2 For in this we groan, earnestly desiring to be clothed with our habitation which is from heaven,
3 if indeed, having been clothed, we shall not be found naked.
4 For we who are in this tent groan, being burdened, not because we want to be unclothed, but further clothed, that mortality may be swallowed up by life.
The “for” at the beginning of v.1 refers back to 4:18 where Paul wrote, “we do not look at the things which are seen, but at the things which are not seen …” His statement in 5:1 explains his statement in 4:18.
For we know that if our house of this present tent-life on earth be taken down, a building from God we have, a house not made with hands, eternal in the heavens. For indeed, in this [tent] we are groaning, longing to be clothed in addition with our house which is from heaven, seeing that also, having been clothed, we shall not be found naked [a disembodied spirit]. For indeed, we being in this tent, are groaning, being weighed down because we do not desire to be unclothed [divested of our mortal body] but clothed upon [invested with our heavenly body], in order that that which is mortal may be swallowed up by the life. — Wuest, page 423.
__________
He who lives a life of faith and not of sight (v.7) will be able to say “I know” (vs.1-6) and “I am always confident” (vs.6 and 8), for faith makes Divine facts real, and illumines the mind with certitude.
Satan and men might do their best to destroy the clay-tent (v.4) in which Paul lived, but that did not trouble him; for he knew he had not a “tent” but a “house,” a building from God, not made with hands, eternal, in the heavens.
But he did not desire to be disembodied, but, on the contrary, to be alive at the coming of the Lord, so that his mortal body might be clothed upon by his immortal body, and so mortality be swallowed up of life. He groaned in his mortal body for it was burdened with pain and mortality, but he knew that the faithful God who wrought his house for him (v.1) wrought him for it (v.5), and as an earnest and pledge of the double fact, had given him His Holy Spirit. — Williams, page 901.
__________
The body in which “the inner man” now resides is fragile, perishing, often a burden and a temptation, for since the fall it has not been conductive to spiritual living. But the new and glorified body will be forever free from any tendency toward sin, sorrow, or death. — Stam, page 96.

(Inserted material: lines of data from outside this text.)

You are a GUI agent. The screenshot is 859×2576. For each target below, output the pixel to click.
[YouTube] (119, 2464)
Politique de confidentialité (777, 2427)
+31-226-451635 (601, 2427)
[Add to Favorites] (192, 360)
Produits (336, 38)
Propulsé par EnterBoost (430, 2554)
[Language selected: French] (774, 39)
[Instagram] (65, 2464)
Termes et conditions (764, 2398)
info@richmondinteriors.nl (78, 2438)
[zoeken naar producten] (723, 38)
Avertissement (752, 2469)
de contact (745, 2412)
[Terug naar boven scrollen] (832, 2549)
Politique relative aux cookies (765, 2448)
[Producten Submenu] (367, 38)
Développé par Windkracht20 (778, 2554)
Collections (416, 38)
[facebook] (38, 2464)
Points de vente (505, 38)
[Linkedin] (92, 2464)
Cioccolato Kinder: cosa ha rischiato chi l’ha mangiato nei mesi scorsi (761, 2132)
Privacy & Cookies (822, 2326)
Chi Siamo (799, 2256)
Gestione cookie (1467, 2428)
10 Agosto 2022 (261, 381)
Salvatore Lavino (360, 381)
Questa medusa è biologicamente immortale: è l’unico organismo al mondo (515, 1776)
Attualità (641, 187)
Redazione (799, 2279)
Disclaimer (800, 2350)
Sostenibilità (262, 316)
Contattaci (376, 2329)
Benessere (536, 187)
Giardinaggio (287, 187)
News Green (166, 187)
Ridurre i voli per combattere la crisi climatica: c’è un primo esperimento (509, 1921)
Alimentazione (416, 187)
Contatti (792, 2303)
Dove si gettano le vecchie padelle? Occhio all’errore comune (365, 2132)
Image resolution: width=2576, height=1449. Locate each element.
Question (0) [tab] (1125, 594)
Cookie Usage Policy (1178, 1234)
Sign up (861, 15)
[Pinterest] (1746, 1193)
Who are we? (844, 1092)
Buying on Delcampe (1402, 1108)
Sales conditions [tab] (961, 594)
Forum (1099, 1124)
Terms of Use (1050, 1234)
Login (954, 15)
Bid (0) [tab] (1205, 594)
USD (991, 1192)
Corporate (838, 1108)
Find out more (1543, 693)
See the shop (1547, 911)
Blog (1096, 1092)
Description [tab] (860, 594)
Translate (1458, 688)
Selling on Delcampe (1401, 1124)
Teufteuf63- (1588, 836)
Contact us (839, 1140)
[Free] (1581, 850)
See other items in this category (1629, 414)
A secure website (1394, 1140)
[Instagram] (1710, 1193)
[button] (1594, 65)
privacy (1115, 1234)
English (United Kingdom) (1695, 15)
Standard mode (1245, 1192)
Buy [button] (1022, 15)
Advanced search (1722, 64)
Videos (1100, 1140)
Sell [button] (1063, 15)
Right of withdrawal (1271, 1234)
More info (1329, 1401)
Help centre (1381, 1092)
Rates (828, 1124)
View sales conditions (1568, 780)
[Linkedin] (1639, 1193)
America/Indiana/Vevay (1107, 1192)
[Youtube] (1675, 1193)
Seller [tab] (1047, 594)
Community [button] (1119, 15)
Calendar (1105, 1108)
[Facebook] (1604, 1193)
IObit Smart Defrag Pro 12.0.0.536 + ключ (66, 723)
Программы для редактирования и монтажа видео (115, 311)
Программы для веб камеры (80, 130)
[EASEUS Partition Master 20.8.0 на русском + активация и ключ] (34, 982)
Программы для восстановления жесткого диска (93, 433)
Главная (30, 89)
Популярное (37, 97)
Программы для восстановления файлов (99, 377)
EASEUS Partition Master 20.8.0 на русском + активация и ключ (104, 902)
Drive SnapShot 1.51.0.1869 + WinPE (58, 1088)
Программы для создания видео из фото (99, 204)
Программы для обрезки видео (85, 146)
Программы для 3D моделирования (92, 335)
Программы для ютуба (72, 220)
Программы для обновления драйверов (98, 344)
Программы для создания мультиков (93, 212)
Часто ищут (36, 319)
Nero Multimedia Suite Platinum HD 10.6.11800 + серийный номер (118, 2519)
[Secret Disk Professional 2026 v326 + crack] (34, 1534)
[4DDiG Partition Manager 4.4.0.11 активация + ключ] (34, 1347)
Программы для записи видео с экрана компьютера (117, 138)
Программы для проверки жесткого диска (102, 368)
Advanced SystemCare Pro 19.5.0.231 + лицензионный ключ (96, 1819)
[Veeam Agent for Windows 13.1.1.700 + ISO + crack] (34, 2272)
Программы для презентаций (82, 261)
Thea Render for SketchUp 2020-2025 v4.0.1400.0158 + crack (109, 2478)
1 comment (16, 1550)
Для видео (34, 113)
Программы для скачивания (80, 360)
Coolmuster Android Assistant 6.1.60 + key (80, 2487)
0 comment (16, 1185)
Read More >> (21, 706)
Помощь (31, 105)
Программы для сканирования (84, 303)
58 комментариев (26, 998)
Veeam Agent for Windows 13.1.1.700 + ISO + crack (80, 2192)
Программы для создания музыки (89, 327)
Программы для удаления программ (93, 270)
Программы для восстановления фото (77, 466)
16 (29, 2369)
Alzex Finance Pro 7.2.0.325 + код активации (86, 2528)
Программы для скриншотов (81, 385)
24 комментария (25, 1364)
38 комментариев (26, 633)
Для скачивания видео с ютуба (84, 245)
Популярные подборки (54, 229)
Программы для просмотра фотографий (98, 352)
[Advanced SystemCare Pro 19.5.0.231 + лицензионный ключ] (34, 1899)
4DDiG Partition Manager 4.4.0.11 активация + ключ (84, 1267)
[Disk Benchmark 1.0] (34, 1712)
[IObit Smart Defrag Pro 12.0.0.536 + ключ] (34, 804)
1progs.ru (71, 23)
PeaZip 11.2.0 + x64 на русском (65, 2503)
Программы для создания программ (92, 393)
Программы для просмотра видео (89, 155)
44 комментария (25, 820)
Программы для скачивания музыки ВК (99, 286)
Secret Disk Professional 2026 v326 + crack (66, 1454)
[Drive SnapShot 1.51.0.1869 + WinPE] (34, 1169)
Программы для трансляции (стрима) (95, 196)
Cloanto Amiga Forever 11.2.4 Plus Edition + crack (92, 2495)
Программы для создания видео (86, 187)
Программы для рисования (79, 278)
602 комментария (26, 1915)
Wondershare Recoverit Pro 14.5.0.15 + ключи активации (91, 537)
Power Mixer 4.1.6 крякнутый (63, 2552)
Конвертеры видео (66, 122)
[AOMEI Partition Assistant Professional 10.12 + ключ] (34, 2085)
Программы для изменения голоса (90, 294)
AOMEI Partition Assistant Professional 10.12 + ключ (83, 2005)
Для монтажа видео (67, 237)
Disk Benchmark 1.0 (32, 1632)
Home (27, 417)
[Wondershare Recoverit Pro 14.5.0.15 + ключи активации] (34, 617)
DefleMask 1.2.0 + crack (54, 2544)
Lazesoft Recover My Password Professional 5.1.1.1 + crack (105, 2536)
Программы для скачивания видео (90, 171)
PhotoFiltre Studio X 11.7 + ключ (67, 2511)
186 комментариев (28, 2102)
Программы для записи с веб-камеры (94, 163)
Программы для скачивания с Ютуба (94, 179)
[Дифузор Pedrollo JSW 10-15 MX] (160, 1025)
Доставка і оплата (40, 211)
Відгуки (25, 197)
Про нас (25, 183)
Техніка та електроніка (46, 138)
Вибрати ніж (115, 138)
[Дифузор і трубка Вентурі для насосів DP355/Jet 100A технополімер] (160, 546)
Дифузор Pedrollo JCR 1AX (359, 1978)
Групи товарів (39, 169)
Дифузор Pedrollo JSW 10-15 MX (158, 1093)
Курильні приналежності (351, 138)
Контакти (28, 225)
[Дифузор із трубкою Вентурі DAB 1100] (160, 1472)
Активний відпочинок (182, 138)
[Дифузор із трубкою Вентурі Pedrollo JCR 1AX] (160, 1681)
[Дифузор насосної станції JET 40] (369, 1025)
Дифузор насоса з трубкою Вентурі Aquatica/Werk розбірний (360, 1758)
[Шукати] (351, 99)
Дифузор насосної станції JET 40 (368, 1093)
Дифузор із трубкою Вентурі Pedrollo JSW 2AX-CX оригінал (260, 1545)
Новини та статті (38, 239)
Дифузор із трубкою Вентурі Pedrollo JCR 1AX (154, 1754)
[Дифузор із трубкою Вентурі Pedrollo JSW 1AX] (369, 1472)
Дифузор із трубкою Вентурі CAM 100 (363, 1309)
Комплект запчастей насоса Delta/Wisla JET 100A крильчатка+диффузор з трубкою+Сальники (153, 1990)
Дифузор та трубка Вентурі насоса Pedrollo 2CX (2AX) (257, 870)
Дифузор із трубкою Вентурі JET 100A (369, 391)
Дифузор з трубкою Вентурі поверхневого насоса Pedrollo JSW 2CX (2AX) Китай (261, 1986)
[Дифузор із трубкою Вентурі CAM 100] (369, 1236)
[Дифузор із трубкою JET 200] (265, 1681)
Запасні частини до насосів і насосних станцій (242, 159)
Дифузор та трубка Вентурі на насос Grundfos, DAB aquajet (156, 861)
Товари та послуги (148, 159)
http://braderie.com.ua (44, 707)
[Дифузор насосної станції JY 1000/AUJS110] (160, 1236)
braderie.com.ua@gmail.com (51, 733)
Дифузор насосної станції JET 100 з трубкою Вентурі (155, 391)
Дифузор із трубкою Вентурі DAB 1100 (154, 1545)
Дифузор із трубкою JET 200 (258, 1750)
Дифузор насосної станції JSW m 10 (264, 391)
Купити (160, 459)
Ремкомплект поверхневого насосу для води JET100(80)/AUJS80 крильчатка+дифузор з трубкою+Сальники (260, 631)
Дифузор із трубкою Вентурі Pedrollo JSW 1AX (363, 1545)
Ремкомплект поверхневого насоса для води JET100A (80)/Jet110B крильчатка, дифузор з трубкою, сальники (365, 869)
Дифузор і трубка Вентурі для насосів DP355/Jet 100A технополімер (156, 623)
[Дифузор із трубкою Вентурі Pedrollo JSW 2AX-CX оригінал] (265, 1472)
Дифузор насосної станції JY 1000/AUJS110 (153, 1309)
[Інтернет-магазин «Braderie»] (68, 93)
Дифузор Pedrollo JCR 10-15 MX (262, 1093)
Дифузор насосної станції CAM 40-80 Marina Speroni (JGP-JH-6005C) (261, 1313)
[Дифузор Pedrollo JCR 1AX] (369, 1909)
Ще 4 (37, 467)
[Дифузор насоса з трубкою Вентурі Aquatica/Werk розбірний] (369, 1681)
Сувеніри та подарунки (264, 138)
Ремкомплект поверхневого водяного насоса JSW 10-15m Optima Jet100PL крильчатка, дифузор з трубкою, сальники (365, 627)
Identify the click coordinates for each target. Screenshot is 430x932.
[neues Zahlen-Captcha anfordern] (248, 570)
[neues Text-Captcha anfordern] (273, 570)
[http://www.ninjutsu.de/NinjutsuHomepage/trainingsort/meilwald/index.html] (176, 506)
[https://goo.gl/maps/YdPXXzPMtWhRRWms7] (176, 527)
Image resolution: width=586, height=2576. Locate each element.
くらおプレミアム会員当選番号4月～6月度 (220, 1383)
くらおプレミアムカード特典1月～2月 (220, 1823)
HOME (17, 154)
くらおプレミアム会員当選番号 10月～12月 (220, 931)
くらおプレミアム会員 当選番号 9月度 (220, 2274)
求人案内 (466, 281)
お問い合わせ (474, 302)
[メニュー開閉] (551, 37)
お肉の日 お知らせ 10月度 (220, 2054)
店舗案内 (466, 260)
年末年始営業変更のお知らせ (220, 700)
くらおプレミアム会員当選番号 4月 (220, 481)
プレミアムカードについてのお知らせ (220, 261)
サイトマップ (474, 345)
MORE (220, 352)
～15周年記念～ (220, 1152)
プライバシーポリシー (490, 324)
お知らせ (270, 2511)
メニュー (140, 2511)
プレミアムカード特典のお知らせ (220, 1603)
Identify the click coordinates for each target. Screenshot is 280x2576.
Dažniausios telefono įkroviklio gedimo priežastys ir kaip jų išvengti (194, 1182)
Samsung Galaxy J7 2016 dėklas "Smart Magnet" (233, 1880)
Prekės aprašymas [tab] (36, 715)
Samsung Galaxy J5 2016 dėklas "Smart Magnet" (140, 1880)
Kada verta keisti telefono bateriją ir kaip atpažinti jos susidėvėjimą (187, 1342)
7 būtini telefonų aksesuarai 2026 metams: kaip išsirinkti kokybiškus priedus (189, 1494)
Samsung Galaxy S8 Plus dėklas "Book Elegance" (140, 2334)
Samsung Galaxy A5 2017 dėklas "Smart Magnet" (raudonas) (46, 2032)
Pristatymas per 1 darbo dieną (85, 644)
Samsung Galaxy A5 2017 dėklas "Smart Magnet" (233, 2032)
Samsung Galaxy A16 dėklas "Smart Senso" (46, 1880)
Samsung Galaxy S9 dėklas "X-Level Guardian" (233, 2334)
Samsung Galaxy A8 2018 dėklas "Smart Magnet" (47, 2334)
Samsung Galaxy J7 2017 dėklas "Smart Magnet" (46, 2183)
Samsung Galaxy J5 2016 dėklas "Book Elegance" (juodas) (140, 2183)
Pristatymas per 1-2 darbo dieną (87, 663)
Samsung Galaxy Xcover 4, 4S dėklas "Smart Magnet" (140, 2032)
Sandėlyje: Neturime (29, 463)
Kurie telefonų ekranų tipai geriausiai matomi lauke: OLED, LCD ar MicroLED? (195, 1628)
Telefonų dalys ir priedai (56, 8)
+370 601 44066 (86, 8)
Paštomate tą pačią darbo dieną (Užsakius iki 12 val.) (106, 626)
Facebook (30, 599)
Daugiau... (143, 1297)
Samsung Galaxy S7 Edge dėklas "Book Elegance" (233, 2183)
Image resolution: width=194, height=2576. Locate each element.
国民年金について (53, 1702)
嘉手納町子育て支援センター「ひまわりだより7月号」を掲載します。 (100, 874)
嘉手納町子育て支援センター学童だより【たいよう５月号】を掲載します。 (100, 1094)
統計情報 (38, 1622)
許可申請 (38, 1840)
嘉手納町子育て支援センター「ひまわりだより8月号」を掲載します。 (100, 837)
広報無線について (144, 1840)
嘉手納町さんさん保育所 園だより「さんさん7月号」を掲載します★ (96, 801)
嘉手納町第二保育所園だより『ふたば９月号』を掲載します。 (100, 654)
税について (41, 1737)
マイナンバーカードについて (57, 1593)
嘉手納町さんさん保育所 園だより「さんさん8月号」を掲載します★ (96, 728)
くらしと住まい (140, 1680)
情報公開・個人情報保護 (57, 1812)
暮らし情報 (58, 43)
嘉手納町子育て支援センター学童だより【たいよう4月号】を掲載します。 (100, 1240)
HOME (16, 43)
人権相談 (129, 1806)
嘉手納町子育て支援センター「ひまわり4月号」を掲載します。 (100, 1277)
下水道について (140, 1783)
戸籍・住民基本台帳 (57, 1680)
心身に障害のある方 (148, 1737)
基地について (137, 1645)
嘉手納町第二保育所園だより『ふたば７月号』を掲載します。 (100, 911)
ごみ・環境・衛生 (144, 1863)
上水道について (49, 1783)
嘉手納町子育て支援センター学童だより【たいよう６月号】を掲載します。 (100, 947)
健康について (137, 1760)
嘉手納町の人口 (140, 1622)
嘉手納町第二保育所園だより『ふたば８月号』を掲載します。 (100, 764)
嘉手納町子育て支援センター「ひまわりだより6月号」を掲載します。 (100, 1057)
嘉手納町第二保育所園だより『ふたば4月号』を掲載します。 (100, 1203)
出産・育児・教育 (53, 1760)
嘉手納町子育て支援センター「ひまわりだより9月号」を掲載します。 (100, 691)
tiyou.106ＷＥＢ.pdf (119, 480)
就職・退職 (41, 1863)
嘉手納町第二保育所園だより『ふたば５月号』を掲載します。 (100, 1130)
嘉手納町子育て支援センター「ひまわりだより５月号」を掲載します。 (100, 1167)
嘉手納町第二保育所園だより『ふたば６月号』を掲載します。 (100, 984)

The following paragraphs, in part, are Stam’s rebuttal to Lewis Sperry Chafer’s belief that believers will get a temporary body between the time that their earthly body dies and they receive their glorified, eternal body in heaven. A variation of this view was taught to me long ago—that we received “a” body upon death, but that at the resurrection, some bit, some seed, from our earthy bodies would become part of our heavenly body and then become our glorified, eternal body. But when my father died, and I pondered death and what it means to the believer, I began wondering if—since heaven is outside of time—we all arrive at the same moment and receive our glorified, eternal bodies together. Stam believes this view.
It is clear that the apostle longed, not for death, but for the Rapture of believers, when “mortality” will be “swallowed up of life,” an event which he deemed to be near at hand (cf. 1 Corinthians 15:54-57). But it is also clear that “this [present] tabernacle” may be “dissolved,” in which case the “inner man” would leave the body and go to be with Christ. But there is an important truth about this eventuality that Dr. Chafer seems to have missed. Time is no factor in heaven. — Stam, page 96.